With regards to gender, William Nelles quotes Edward Malone, stating that "...[the "Dark Lady Sonnets"] could relate to either a male or a female" as the narrator's love interest. However, Nelles also quotes G. Blackmore Evans in an opposing view on this, stating that "all of Sonnets 1-126 are addressed to the same young man, and all Sonnets 127-52 to the same woman". These views that Nelles compiles in his essay show an ambiguity in the gender of the "Dark Lady Sonnets'" love interest. Nelles, however, comes to a different conclusion, believing instead that there is no one side or the other.
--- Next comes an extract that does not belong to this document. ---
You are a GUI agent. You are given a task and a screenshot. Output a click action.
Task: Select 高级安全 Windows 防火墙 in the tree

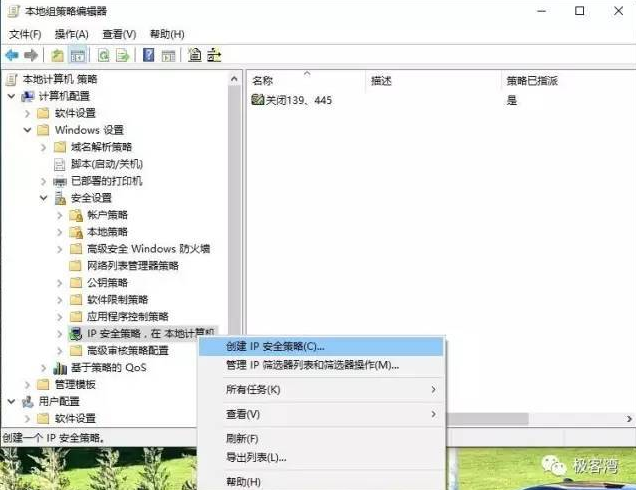[x=148, y=249]

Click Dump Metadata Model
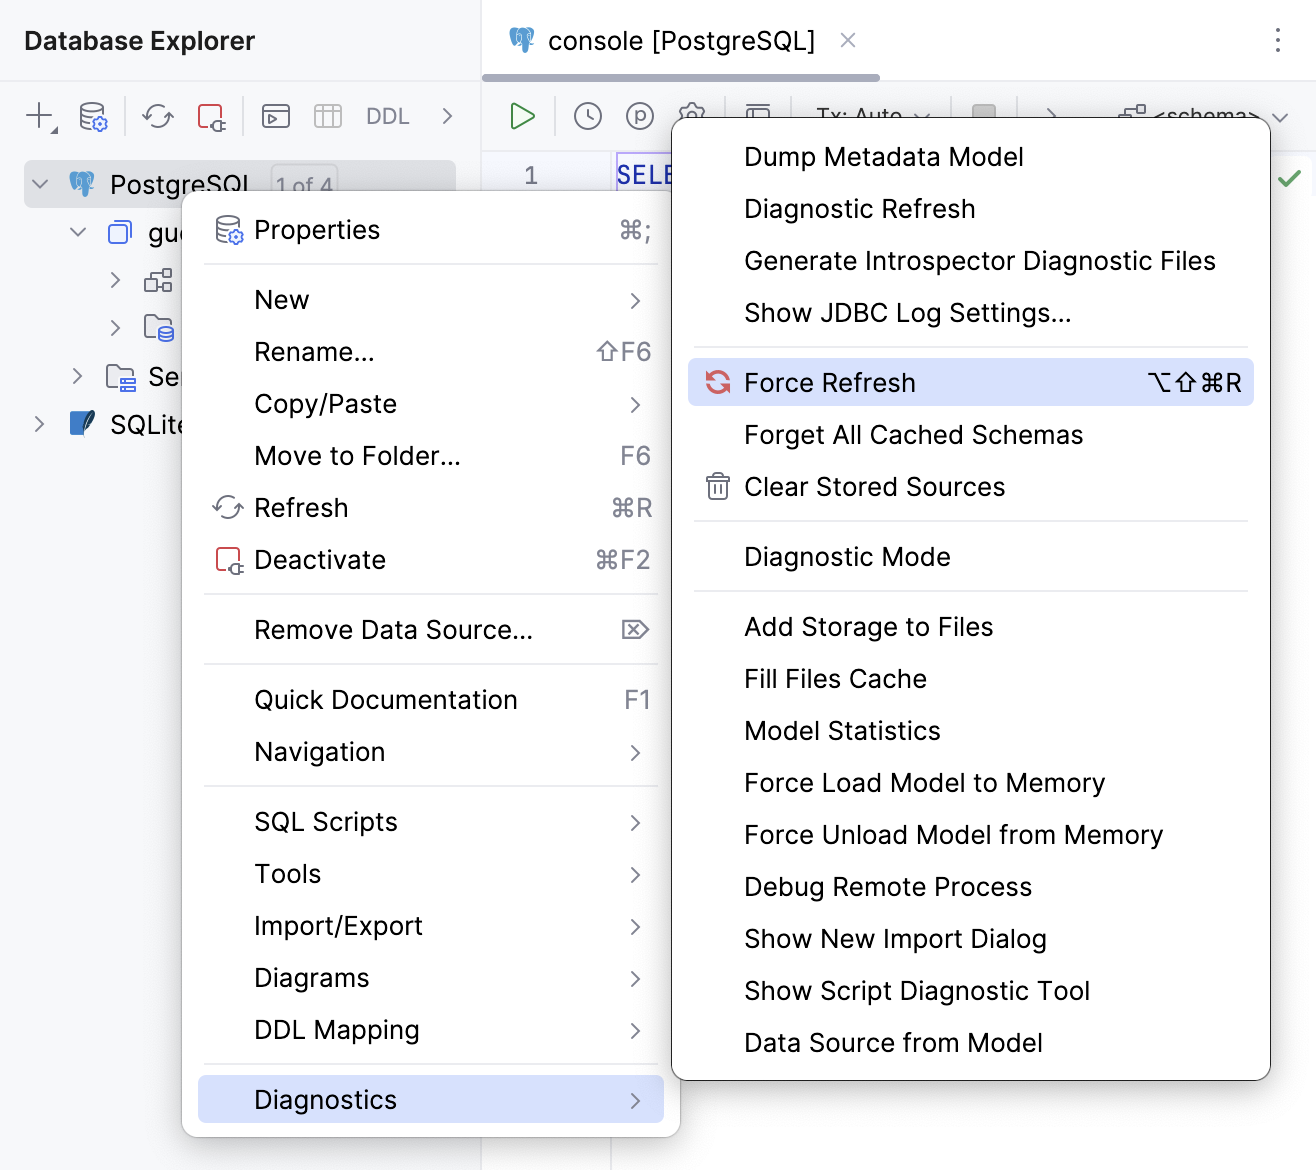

Rather, Nelles argues that "both sides are correct, but in different ways". He finds that only about one-fifth of the sonnets specify the lover's gender, and that the ambiguity of the gender is possibly an important commentary on the view of the speaker on his lover, be it man or woman, and how this lover is described and referred to through these sonnets. Whereas most scholars believe that Sonnet 136 is about a woman - hence it being part of the "Dark Lady Sonnets" - Nelles offers an interesting insight of the typical dichotomy of the lovers' genders and the lack of "real evidence" backing up the claims for one side or another. Wagner, the author of Voices of Shakespeare's England, seems to back up Nelles's claim, stating that the time in which Shakespeare was writing was one in which writers no longer had to follow strict guidelines of what was considered "proper" writing, and could write on subjects which "interested themselves and their audiences". This could suggest that, with further research on the topic of gender in Sonnet 136 and the other Dark Lady Sonnets, the lover's gender could be determined, or it could be decided by scholars that the gender truly is ambiguous; perhaps, even, the reason behind the ambiguous gender could be decoded.

=== Will ===

The issue of "will" is a theme which comes up regarding sonnet 136. Bradin Cormack states that the use of the word "will" is meant to be a way of describing the "dynamic in terms of a will's binding the subject to an object". Cormack argues that the use of the term "will" is used by Shakespeare as a philosophical structure to analyze the relationship between "subject" and "object;" "object" pertaining to Shakespeare and "subject" to his mistress. Specifically in terms of Sonnet 136, the term "will" amplifies the argument that "seduction is the resolution to a formal... problem that one content alone (Will) can solve". Sonnet 136 does this by making the speaker a focus. It uses the play on words to relate Will to the way the mistress "wills" herself to be "willing" to love the speaker, who equates himself to the "willing will itself" in lines five through twelve. Ronald D. Gray, author of Shakespeare On Love, supports Cormack's claims. Gray says that the use of "will" is meant to be a personification of love in the soul - as a "will" to love another - rather than in the body. Using his own name in the pun, Shakespeare gives that "Will/will" is a power which allows both the object and the subject to love most freely through each other by having the "will" to love "Will:" "Make but my name thy love, and love that still/And then thou lov'st me, for my name is Will". Gray also agrees with Cormack here, stating that the final "Will" of the poem is a way of the speaker illustrating his "ability to fill the mistress with other wills" to love her; a humble plea from the speaker to woo the mistress in question.